Element and text location data
_ _ _

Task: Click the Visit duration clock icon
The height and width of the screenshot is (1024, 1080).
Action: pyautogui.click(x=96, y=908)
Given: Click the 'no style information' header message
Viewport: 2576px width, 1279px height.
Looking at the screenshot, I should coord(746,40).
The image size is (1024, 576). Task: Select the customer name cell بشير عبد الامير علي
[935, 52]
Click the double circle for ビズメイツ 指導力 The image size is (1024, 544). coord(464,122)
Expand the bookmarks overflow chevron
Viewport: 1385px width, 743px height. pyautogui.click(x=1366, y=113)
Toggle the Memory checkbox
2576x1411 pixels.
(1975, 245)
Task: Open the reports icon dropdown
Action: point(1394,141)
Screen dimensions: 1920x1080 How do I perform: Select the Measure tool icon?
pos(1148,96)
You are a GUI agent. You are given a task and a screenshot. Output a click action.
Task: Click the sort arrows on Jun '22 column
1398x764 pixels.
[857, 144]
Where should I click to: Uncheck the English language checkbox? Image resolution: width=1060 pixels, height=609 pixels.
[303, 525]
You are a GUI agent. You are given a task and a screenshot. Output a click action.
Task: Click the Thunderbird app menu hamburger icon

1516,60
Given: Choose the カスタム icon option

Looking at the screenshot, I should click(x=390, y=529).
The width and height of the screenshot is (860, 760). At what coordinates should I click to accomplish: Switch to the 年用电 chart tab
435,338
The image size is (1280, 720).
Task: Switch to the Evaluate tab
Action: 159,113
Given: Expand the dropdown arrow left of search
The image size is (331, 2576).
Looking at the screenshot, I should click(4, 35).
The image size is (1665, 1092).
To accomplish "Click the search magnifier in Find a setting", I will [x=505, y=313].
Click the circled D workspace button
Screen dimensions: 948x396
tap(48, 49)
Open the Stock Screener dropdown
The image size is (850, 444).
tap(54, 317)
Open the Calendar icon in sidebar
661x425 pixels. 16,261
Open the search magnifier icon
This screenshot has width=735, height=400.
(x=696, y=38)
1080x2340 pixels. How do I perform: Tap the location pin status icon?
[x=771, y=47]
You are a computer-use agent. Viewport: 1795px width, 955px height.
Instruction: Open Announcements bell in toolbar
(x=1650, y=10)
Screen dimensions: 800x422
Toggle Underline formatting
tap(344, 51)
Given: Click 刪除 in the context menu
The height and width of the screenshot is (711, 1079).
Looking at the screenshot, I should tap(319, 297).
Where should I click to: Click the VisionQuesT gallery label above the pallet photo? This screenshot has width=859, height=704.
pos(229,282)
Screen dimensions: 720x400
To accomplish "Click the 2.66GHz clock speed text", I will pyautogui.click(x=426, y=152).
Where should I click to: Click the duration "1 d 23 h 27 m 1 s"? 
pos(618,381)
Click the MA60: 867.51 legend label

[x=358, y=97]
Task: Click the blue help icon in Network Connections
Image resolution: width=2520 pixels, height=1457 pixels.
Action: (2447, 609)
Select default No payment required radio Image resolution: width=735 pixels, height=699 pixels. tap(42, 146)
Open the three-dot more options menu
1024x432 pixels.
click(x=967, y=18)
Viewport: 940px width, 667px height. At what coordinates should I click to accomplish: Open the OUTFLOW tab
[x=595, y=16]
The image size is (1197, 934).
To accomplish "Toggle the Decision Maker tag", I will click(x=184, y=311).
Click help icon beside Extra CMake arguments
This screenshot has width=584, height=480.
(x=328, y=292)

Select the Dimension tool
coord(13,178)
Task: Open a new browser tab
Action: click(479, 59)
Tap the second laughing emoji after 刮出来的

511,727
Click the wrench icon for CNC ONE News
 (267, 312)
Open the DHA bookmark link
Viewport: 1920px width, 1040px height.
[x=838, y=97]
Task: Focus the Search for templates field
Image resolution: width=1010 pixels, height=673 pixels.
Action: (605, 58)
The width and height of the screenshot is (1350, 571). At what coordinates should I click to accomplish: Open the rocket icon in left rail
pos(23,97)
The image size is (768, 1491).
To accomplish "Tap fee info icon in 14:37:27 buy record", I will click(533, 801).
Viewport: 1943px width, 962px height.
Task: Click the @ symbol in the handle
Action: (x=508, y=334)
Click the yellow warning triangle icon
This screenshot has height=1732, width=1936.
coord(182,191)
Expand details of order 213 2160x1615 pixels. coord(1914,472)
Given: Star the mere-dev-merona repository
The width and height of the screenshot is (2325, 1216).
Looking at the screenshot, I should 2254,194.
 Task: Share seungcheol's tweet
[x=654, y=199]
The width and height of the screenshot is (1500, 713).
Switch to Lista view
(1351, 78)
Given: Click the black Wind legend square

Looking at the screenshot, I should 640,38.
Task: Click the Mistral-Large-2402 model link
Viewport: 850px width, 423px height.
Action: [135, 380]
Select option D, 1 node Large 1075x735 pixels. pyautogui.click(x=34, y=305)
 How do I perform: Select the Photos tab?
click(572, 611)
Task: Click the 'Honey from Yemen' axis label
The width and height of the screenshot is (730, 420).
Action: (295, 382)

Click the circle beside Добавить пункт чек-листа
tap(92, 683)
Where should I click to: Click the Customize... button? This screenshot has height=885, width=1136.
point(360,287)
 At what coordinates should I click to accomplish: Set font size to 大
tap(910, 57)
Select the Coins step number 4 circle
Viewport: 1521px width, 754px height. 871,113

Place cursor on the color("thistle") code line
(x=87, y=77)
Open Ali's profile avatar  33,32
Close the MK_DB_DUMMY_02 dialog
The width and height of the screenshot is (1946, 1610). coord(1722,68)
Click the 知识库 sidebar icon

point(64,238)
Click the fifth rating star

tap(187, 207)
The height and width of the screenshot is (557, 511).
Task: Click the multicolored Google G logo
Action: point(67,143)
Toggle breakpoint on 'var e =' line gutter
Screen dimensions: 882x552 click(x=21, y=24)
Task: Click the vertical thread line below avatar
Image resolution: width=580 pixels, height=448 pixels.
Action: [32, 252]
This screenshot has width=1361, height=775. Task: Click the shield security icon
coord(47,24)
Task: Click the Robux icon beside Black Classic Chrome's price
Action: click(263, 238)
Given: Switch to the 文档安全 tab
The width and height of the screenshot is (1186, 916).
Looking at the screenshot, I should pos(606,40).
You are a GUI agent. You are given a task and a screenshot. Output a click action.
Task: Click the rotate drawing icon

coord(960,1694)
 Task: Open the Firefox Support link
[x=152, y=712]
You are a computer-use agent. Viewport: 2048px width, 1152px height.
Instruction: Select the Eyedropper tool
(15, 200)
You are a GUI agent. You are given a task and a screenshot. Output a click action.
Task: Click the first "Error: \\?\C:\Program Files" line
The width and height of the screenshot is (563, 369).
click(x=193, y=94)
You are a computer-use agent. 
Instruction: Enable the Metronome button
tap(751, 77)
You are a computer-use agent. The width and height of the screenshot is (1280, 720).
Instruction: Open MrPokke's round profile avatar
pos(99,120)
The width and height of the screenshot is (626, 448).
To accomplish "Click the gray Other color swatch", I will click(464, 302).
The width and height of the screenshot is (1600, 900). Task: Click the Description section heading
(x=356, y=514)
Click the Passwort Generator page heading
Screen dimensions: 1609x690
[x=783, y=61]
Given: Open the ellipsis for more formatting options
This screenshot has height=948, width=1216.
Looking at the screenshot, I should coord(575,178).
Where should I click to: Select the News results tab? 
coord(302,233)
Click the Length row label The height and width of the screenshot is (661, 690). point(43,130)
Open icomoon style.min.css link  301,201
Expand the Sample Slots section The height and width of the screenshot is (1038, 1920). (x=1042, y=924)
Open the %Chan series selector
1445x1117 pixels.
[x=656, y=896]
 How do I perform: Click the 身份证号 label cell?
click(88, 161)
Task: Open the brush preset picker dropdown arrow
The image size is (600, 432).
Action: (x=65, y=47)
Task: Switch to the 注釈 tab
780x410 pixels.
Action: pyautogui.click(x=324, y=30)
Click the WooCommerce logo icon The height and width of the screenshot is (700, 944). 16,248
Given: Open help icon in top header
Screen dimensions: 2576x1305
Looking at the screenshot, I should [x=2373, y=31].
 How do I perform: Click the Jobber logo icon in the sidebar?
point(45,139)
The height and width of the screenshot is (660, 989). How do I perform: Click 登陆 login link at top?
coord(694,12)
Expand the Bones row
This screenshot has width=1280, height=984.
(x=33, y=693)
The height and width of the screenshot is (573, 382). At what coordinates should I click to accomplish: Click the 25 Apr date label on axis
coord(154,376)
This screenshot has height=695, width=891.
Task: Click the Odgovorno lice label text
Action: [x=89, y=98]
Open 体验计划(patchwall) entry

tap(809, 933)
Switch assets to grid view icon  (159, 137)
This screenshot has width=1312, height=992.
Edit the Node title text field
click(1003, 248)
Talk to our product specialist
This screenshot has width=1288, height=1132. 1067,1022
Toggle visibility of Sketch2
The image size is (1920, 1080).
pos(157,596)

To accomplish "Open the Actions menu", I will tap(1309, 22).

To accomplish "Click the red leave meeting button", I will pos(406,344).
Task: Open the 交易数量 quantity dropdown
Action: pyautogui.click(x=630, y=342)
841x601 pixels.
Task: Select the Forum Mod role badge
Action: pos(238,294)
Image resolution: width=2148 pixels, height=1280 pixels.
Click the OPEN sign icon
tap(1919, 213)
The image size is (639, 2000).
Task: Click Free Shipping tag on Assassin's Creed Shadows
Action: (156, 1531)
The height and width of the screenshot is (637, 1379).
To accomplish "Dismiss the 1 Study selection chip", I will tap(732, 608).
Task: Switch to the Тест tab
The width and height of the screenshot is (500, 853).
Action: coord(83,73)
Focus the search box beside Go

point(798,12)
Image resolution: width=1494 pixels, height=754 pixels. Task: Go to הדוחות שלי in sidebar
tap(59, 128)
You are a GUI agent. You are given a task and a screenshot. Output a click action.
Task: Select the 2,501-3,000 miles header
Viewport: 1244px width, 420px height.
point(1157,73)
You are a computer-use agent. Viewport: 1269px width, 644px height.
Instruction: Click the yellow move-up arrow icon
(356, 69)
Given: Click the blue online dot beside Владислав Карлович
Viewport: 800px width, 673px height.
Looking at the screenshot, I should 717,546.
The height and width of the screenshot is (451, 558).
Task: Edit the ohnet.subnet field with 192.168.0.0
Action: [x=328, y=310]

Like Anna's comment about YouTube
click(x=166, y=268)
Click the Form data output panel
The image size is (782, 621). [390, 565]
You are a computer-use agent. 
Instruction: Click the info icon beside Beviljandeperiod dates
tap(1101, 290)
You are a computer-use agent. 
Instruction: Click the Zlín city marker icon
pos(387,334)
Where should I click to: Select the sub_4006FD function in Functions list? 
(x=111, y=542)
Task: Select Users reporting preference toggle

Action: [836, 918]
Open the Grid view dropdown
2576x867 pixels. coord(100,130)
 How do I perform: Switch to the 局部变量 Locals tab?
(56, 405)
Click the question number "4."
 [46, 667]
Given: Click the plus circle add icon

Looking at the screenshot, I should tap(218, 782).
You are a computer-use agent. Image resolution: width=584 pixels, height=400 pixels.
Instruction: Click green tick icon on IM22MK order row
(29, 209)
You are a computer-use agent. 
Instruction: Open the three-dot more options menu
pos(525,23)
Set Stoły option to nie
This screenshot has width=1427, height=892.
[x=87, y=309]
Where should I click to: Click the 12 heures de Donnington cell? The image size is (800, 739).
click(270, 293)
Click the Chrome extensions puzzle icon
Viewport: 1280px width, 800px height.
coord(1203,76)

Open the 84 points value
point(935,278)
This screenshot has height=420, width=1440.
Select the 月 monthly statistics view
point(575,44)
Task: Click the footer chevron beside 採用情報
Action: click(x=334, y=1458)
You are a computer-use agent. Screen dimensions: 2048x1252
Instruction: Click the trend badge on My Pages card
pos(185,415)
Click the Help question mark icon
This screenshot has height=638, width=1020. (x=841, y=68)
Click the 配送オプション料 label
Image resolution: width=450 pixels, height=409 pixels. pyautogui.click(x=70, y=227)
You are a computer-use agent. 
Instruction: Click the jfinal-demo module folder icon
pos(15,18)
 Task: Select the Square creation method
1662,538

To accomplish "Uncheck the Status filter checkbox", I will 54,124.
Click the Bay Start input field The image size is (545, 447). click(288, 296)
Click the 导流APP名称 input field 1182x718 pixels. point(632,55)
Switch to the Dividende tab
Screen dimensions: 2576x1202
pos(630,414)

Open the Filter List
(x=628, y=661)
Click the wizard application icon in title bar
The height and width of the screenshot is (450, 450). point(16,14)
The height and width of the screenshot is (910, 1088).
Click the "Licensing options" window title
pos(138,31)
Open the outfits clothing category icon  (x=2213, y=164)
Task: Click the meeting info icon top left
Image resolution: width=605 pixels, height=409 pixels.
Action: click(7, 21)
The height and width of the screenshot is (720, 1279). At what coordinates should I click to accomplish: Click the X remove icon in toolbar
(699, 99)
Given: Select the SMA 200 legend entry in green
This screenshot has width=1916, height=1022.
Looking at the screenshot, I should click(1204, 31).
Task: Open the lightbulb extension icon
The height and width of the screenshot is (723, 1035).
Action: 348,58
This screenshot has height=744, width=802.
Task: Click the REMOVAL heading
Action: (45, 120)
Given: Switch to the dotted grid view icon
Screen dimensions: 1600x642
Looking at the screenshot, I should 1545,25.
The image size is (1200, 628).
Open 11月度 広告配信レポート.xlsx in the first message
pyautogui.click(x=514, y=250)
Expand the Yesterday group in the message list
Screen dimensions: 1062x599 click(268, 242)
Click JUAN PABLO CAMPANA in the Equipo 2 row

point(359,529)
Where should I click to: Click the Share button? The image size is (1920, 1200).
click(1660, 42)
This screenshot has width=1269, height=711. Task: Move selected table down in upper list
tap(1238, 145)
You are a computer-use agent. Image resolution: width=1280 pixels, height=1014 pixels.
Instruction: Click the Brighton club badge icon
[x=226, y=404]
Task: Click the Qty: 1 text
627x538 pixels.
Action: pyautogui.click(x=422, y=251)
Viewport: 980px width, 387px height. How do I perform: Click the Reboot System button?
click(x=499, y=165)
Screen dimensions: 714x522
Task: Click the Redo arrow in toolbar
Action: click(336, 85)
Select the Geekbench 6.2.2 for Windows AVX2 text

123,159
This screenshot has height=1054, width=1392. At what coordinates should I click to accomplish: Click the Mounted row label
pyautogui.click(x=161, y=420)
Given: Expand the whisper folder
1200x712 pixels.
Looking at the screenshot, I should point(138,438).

_ _ _

▶ [TASK TO CARRY OUT]: Extract the lines from the start of the data up to and including the line with "Action: pyautogui.click(x=96, y=908)", copying them exactly.

▶ [RESPONSE BELOW]:
Task: Click the Visit duration clock icon
The height and width of the screenshot is (1024, 1080).
Action: pyautogui.click(x=96, y=908)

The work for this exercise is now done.